Skyline Enterprises Ltd was fined in Christchurch, New Zealand, after pleading guilty to a charge along with two other companies to an offence under the country’s Resource Management Act.
The three companies were responsible for unlawfully discharging sediment and construction spoil onto land which overlooked a community in Queenstown, South Island, between March and September 2023.
During very heavy rainfall one night in September of that year, a significant quantity of this material slid down and onto a street leading to the evacuation of 41 residents from their homes.
In sentencing comments at Christchurch District Court the judge said that the physics of having an unstable pile of construction spoil and sediment on the brow of a steep slope then adding heavy rainfall was easy to contemplate.

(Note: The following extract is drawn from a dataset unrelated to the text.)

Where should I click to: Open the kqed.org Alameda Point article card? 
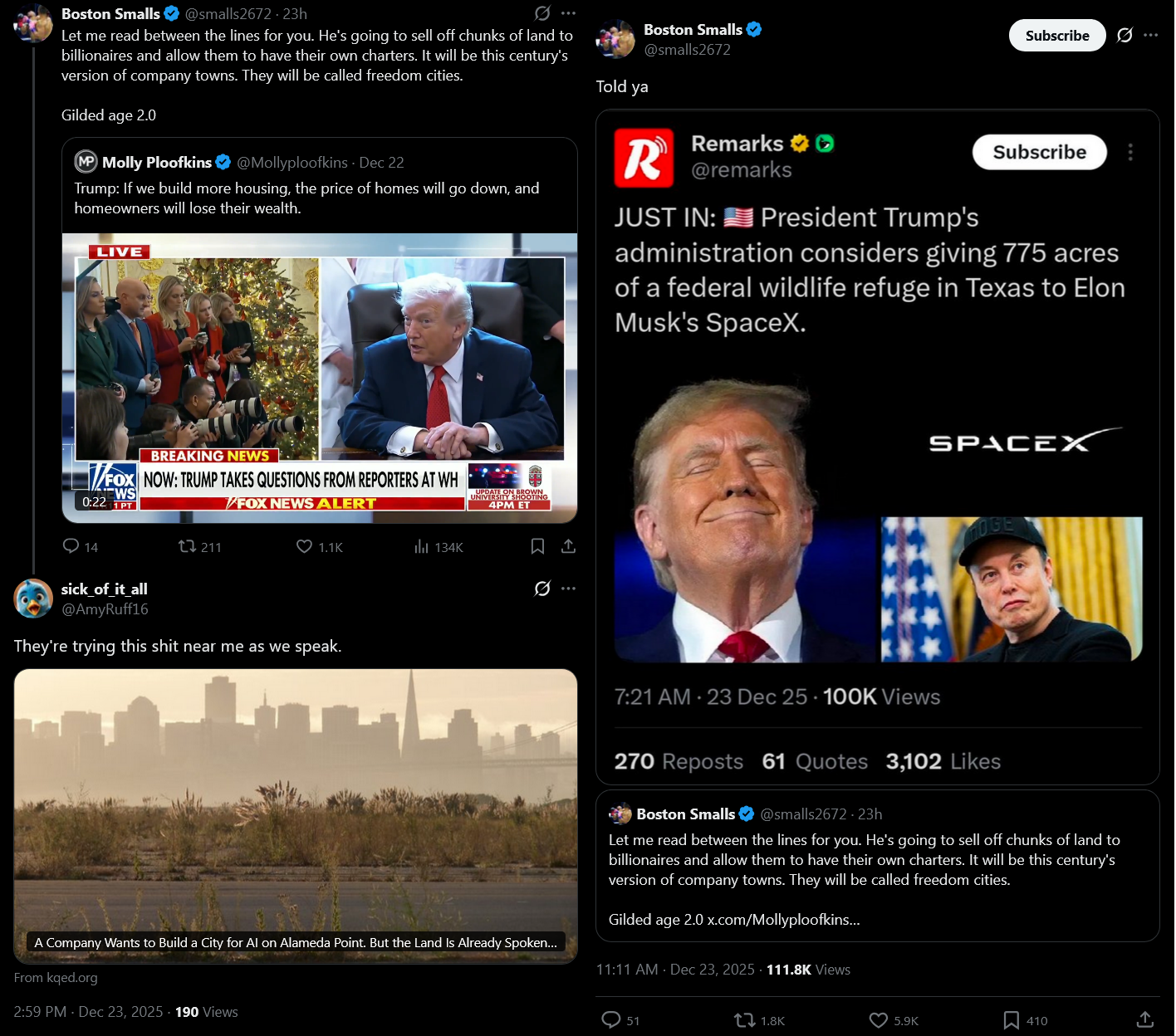[296, 816]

The material had been excavated on behalf of Skyline Enterprises as part of a major upgrade of its Queenstown gondola attraction. It was stored outside the area consented for this purpose and lacked sediment and erosion controls.
The judge said the three defendants had made a choice “in favour of commercial expediency”. He said Skyline Enterprises’s culpability was “very careless” rather than reckless and less so “by some margin” compared to the contractor it had commissioned.
The hearing heard that Skyline Enterprises got on with remediation work on a “no expenses spared” basis, that it offered sincere apologies for the distress caused to the community, and that it had operated in Queenstown for 60 years with an otherwise unblemished environmental record.
The judge imposed a fine on the company totalling $271,000. This was less than the one handed to the contractor and more than the one imposed on the sub-contractor.